## GIVEN TASK
In the data below, reproduce verbatim every line from the one containing "Given: Open the 开始 Start menu" up to and including the one containing "click(x=94, y=355)".

[Begin DATASET EXTRACT]

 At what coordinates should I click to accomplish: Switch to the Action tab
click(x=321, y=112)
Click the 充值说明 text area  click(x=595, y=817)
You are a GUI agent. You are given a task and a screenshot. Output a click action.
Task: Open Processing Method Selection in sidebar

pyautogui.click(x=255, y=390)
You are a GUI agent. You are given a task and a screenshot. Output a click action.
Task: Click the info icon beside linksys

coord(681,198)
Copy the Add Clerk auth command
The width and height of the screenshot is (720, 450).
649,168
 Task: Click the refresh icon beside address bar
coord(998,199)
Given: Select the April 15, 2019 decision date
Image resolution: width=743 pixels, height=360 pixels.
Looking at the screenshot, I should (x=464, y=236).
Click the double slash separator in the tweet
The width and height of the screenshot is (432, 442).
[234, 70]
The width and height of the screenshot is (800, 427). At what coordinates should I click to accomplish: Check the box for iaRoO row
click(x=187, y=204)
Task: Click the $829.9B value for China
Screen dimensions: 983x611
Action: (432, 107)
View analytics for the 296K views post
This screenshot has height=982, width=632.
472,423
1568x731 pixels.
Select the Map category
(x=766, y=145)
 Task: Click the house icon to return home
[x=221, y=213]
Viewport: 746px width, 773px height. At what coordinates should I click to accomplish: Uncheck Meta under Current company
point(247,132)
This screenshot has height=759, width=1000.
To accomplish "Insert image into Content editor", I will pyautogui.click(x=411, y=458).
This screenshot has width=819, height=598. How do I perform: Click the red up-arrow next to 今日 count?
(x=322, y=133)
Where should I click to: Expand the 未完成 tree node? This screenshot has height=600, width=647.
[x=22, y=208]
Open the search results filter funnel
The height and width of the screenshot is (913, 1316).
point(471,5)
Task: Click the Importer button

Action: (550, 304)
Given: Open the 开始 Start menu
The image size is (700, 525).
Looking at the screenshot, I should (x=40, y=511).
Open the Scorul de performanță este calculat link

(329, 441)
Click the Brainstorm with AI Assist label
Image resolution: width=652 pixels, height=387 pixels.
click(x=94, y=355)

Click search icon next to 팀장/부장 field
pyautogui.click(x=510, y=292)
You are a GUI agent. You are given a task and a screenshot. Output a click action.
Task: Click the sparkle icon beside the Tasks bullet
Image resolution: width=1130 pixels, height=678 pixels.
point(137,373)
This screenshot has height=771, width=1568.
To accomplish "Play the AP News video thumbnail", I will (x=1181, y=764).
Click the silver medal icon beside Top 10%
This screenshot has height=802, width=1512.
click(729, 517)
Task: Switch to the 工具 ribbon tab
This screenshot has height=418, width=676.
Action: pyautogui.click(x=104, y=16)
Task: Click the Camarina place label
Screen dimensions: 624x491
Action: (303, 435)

[End DATASET EXTRACT]

## RESULT OF THIS TASK
Given: Open the 开始 Start menu
The image size is (700, 525).
Looking at the screenshot, I should (x=40, y=511).
Open the Scorul de performanță este calculat link

(329, 441)
Click the Brainstorm with AI Assist label
Image resolution: width=652 pixels, height=387 pixels.
click(x=94, y=355)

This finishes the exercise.